Gewalt gegen Polizeibeamte

Für 2020 mussten im Phänomenbereich der Gewalt gegen Polizeibeamte 137 Fälle verzeichnet werden (2019: 149 Fälle). In den überwiegenden Fällen handelte es sich dabei um Widerstandsstraftaten und tätliche Angriffe. Bei 68 Fällen handelten die Tatverdächtigen unter dem Einfluss von Alkohol. "Auch wenn die Zahlen der PI Göttingen im Vorjahresvergleich leicht rückläufig sind, handelt es sich immer noch um eine erschreckend hohe Anzahl an Fällen in diesem Deliktsbereich, welche wir konsequent verfolgen werden", so Kripochef Thomas Breyer. Hervorzuheben sind hier die Ausschreitungen im Rahmen der polizeilichen Einsatzmaßnahmen im Zusammenhang mit dem Corona-Ausbruch in dem Göttinger Hochhauskomplex in der Groner Landstr. 9. Durch eine eingerichtete Sonderkommission konnten 35 der 36 tatverdächtigen Personen identifiziert und entsprechende Ermittlungsverfahren eingeleitet werden.

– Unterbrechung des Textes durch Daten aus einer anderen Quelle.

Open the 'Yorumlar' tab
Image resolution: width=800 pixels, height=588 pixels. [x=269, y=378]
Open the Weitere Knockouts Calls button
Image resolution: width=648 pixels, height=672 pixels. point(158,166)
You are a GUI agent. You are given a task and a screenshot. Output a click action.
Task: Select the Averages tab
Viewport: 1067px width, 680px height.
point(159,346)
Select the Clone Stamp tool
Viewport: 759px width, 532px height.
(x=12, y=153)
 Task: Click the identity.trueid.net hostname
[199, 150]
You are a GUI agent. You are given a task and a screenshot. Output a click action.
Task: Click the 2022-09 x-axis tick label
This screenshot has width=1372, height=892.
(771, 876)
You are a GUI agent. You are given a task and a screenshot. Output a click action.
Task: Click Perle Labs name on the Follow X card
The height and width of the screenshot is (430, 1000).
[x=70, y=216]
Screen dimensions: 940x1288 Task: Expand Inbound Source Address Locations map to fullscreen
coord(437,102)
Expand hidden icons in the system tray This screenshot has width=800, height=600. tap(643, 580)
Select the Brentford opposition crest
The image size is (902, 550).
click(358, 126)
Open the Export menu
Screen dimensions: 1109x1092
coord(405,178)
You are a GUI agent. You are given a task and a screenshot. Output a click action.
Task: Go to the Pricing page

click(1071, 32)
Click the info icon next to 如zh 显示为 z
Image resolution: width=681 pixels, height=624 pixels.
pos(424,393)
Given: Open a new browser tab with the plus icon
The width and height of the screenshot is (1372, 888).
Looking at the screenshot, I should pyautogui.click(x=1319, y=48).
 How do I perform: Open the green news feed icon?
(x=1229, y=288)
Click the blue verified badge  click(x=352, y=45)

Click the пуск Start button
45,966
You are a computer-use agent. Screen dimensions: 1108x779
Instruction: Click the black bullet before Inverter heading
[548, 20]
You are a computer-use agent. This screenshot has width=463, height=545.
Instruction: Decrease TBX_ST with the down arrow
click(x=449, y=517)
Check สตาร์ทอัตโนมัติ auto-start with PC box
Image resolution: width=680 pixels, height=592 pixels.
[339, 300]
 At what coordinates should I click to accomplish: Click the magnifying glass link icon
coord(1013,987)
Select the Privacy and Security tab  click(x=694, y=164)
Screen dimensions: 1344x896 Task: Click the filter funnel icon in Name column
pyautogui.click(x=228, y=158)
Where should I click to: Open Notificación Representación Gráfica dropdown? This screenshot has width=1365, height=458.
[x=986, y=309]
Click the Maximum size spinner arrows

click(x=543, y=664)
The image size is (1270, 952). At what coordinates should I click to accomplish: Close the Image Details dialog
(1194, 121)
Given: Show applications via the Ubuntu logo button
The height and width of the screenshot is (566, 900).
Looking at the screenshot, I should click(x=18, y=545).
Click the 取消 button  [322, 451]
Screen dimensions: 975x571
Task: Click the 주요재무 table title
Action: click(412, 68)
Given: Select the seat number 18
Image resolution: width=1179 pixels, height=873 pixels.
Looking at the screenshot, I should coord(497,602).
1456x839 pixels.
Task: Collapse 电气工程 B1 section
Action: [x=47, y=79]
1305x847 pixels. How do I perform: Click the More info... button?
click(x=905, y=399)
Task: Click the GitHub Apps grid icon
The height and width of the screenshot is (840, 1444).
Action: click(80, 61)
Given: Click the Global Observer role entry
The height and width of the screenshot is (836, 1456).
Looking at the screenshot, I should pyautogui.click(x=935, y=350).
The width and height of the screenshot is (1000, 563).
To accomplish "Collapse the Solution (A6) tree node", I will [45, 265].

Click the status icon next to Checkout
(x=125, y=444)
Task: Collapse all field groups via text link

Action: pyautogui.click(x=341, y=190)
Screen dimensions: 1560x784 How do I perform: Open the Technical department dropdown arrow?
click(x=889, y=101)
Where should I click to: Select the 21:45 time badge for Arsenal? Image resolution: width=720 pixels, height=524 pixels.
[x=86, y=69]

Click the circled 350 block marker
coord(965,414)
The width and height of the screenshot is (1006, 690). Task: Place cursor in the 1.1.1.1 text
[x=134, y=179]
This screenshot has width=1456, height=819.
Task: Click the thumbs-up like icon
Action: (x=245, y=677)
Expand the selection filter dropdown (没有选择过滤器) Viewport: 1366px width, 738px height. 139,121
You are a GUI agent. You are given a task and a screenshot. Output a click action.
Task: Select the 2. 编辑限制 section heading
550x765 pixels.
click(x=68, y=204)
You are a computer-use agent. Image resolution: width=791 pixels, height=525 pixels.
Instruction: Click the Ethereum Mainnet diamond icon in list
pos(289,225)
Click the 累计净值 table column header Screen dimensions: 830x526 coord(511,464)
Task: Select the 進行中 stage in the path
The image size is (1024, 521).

Behördenleiterin Gwendolin von der Osten: "Die Zahl der Straftaten gegen Polizeivollzugsbeamtinnen und -beamte ist 2020 erneut deutlich um 5 % auf 484 Fälle gestiegen und hat damit einen traurigen Höchststand im Zehn-Jahres-Vergleich erreicht. Ein trauriges Beispiel für diese besorgniserregende Entwicklung sind die Ausschreitungen in einem Wohnkomplex an der Groner Landstraße in Göttingen im Juni vergangenen Jahres gewesen. Elf Polizistinnen und Polizisten wurden dabei verletzt und waren zeitweise nicht mehr dienstfähig. Im Jahr 2020 waren 46 Kolleginnen und Kollegen an 610 Tagen nach Angriffen nicht dienstfähig - und standen damit nicht zum Schutz der Bevölkerung zur Verfügung. Das zeigt, wie sehr solche Angriffe der Gemeinschaft schaden. Solche Angriffe werden wir allein deswegen schon auch künftig nicht tolerieren, sondern konsequent zur Anzeige bringen. Darüber hinaus werden wir unsere Einsatzkräfte auch weiterhin schützen, unter anderem mit der Bodycam, die 2019 eingeführt wurde und allein im vergangenen Jahr in etwa 30 Fällen Angriffe auf Polizeivollzugsbeamtinnen und -beamte dokumentiert hat."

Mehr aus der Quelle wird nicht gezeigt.